Exercise input

===

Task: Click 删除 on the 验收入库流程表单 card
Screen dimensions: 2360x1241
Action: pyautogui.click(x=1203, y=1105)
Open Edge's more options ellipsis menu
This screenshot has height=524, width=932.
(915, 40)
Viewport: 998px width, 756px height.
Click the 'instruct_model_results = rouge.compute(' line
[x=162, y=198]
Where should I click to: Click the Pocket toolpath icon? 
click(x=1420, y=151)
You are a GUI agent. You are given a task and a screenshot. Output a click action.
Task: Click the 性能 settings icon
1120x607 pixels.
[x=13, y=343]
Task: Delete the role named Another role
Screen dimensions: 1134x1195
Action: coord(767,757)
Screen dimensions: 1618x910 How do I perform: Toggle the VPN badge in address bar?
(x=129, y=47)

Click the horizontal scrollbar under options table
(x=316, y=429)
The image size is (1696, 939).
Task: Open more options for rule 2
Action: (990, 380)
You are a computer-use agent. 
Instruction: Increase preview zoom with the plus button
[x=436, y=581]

===

Assignment
The records above must be repeated exactly, every one of them.

Task solution
Task: Click 删除 on the 验收入库流程表单 card
Screen dimensions: 2360x1241
Action: pyautogui.click(x=1203, y=1105)
Open Edge's more options ellipsis menu
This screenshot has height=524, width=932.
(915, 40)
Viewport: 998px width, 756px height.
Click the 'instruct_model_results = rouge.compute(' line
[x=162, y=198]
Where should I click to: Click the Pocket toolpath icon? 
click(x=1420, y=151)
You are a GUI agent. You are given a task and a screenshot. Output a click action.
Task: Click the 性能 settings icon
1120x607 pixels.
[x=13, y=343]
Task: Delete the role named Another role
Screen dimensions: 1134x1195
Action: coord(767,757)
Screen dimensions: 1618x910 How do I perform: Toggle the VPN badge in address bar?
(x=129, y=47)

Click the horizontal scrollbar under options table
(x=316, y=429)
The image size is (1696, 939).
Task: Open more options for rule 2
Action: (990, 380)
You are a computer-use agent. 
Instruction: Increase preview zoom with the plus button
[x=436, y=581]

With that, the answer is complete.